В густой траве пестрело около десятка цветов, один прекрасней другого. Она прошла через луг. Приблизилась к воде. Встала на одно колено. Наклонилась. Вгляделась в свое отражение. И в мечтательном забытьи повторяла, не слыша самое себя:
— Я должна забыть этого мертвеца, которого любила когда-то. Лицо, отраженное в этой быстротекущей воде, это лицо женщины. Но что может быть прекрасней тела мужчины, живущего в тот миг, когда он желает ее?
По правде говоря, богини больше любят края, нежели приключения, больше любят приключения, нежели любовные объятия, больше любят любовные объятия, нежели мужчин.
Глава LXXVII
На рынке у ворот Сент-Уан он нашел в картонной коробке фотографию. Схватив ее, он стал испуганно разглядывать ее. В туалетной комнате с двумя застекленными перегородками в «стиле модерн», прилегавшей к спальне на третьем этаже дома д’Ансени, перед черным лакированным комодом стояла женщина, смотревшая на себя в тусклое зеркало. Это была моя двоюродная прапрабабка под руку с Морисом Роллинй. Надпись на обороте снимка, его подлинность не вызывали сомнений. Я хранил в Сансе, в доме на берегу Йонны, копию брачного свидетельства. Продавцу я дал маленькую серую купюру в пять евро.
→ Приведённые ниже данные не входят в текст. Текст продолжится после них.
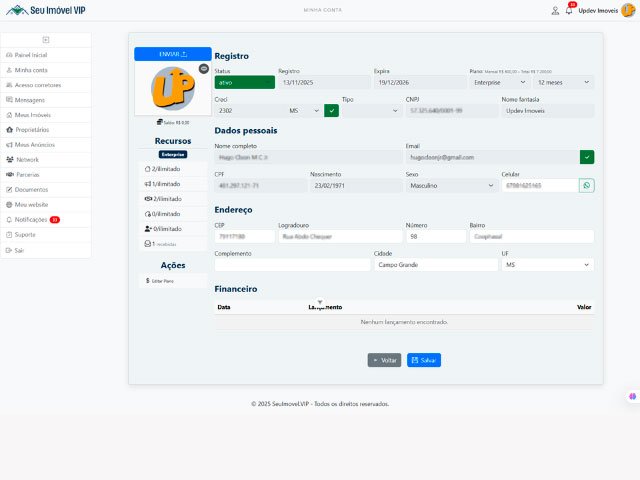Click the notification bell in header
Image resolution: width=640 pixels, height=480 pixels.
pos(569,10)
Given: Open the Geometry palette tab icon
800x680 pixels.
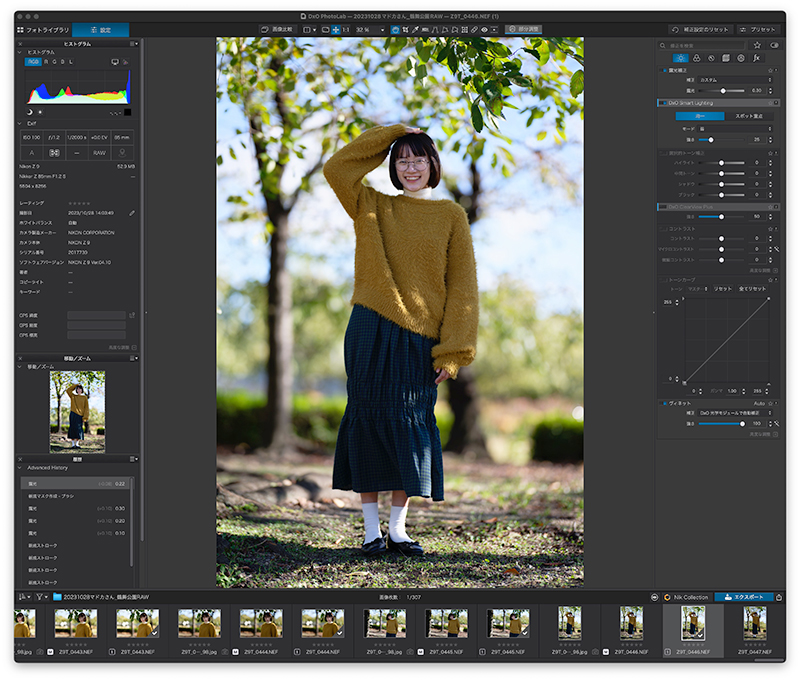Looking at the screenshot, I should click(x=726, y=58).
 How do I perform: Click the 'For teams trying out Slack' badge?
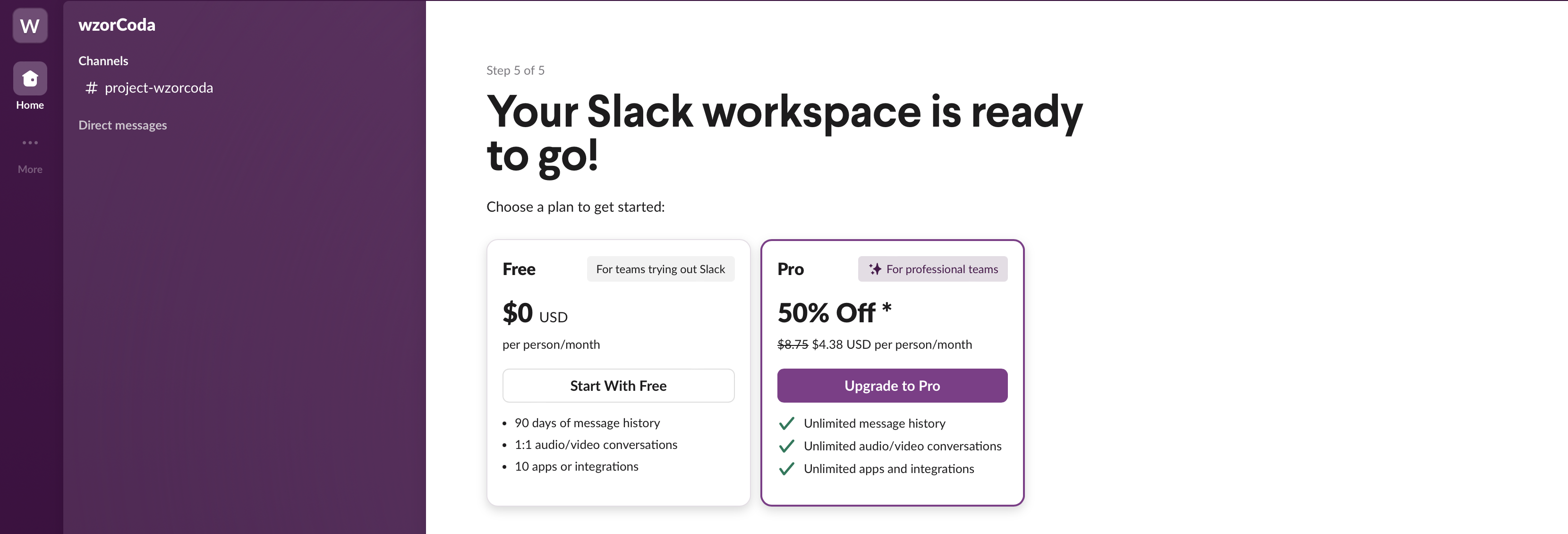coord(660,269)
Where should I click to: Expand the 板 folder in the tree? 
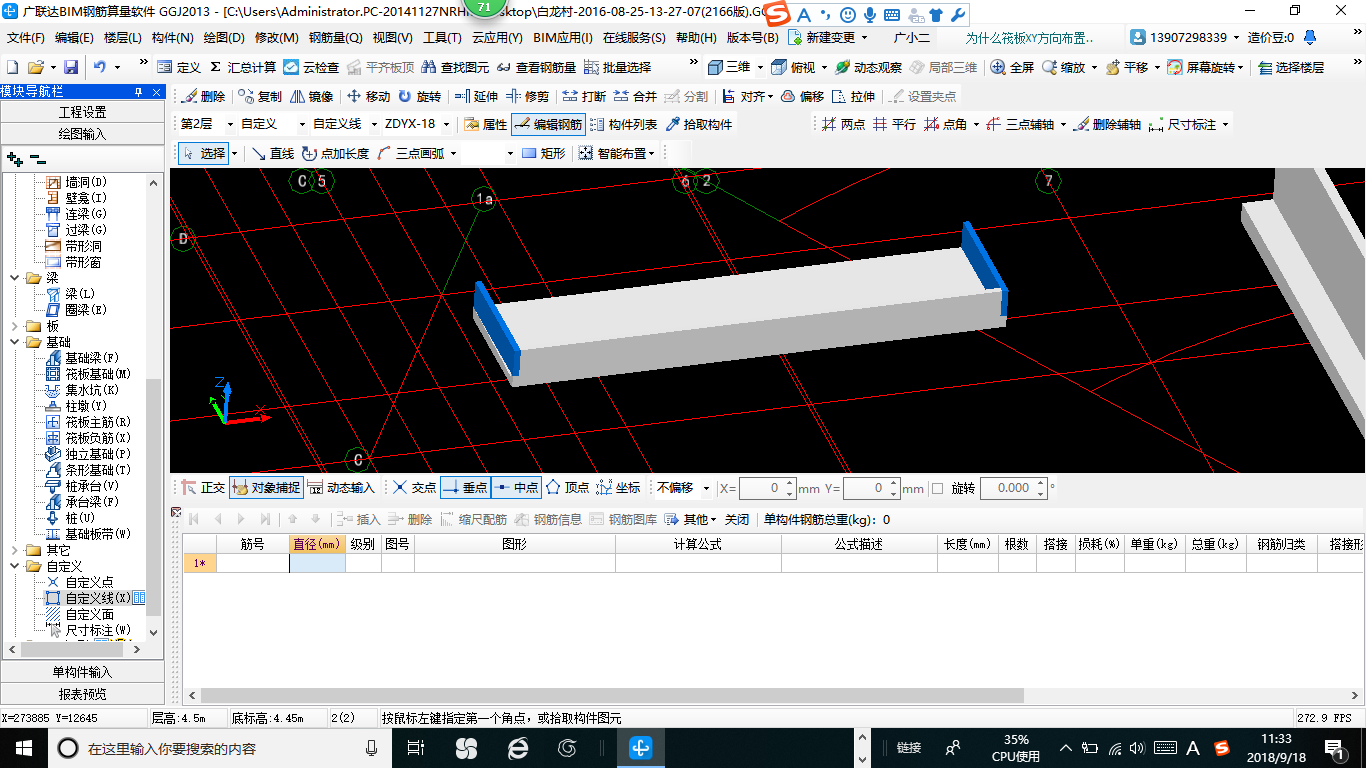click(x=14, y=326)
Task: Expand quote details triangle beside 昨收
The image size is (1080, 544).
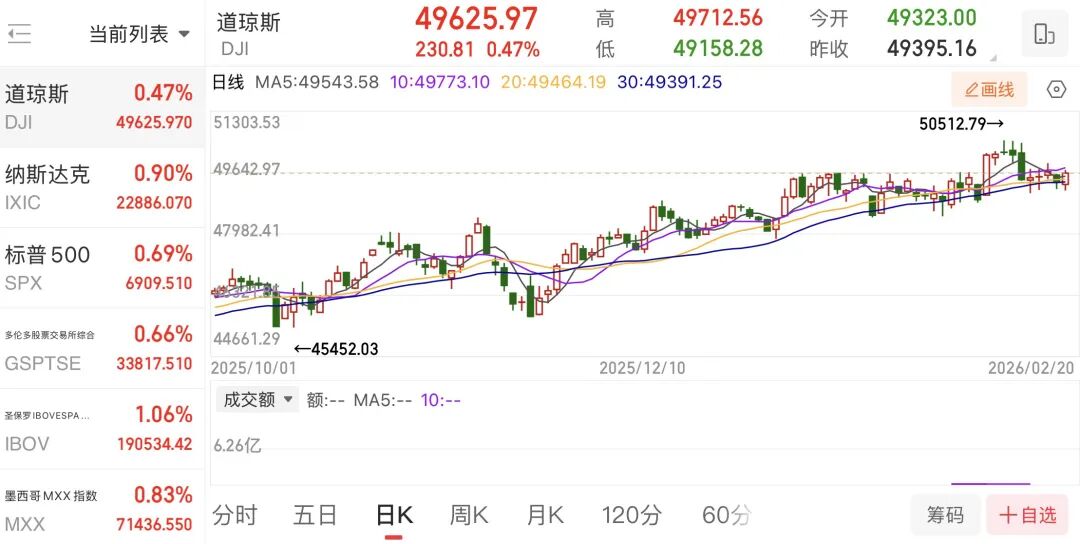Action: click(x=992, y=57)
И вот я ставлю фотографию на каминную полку, сунув ее край за гипсовую рамку старинного зеркала.
Темные зеркала.
Квадратики оконных стекол в ночном мраке подобны темным зеркалам.
Мы тоже больше не несем особо густых теней, когда наступает ночь.
Я выдвинул до конца ящик, ради которого приехал. Уселся. Поставил его себе на колени. И стал читать письма. Все похищается. Все продается.
И неизвестно, в чем скрыта жизнь.
Моцарт вложил свою жизнь в маленькую канарейку, о которой Марианна заботилась в Зальцбурге, которую кормила до самого конца.
Пушкин вложил свою жизнь в попугая[160].